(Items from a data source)
━━━━━━━━
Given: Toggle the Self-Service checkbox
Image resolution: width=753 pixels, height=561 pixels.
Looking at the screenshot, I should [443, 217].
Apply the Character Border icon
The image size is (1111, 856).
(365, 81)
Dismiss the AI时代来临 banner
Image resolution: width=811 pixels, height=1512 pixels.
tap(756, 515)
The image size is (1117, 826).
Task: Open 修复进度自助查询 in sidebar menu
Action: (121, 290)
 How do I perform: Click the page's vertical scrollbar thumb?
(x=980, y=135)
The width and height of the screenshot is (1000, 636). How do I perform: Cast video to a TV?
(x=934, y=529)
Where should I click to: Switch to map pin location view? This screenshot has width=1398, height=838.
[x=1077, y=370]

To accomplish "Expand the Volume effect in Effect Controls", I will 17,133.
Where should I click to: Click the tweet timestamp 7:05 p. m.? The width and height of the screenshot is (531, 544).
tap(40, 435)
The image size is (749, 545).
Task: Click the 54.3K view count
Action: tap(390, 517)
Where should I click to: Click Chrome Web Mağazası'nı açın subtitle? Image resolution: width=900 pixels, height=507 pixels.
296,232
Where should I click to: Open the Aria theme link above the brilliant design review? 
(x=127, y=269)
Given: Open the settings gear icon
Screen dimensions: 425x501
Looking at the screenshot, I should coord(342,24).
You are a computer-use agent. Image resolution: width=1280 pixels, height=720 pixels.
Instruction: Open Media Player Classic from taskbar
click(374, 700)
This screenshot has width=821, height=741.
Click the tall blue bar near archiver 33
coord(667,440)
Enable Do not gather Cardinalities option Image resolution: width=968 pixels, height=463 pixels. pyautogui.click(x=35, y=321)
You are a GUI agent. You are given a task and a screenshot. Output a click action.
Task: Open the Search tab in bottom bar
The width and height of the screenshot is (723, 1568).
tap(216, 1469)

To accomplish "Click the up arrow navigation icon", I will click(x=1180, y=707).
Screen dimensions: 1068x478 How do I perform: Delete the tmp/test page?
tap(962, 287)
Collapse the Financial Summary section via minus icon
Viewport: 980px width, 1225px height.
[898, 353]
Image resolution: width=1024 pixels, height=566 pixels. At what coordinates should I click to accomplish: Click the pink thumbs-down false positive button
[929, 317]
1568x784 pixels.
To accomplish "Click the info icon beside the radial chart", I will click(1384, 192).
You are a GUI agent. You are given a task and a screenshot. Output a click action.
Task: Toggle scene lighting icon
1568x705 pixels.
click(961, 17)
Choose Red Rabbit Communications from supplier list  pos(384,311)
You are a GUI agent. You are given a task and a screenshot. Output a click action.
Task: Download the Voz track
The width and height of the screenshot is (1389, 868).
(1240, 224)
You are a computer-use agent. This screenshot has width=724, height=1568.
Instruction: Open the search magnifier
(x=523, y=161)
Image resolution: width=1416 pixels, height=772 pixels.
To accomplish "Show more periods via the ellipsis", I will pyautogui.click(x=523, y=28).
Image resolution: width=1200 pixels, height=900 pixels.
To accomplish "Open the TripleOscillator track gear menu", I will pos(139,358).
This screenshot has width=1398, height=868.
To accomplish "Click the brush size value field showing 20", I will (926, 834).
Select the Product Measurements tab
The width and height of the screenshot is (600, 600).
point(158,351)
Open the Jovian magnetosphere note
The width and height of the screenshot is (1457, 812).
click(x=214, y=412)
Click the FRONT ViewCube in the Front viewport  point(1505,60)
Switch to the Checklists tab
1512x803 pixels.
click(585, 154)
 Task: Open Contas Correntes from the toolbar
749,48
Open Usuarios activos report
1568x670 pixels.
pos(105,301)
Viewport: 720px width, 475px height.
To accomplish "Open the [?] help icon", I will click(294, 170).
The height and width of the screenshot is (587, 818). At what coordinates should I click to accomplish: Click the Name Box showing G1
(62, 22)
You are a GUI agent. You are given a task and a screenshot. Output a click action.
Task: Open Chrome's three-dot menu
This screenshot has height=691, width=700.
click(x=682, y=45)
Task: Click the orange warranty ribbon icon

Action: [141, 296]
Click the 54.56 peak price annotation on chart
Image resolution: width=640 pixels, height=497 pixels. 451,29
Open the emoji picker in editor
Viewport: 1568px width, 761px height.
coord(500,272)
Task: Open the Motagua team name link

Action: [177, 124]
━━━━━━━━
Find every line in the records that has the word "track". Then report the count alone.

§ TASK OUTPUT:
2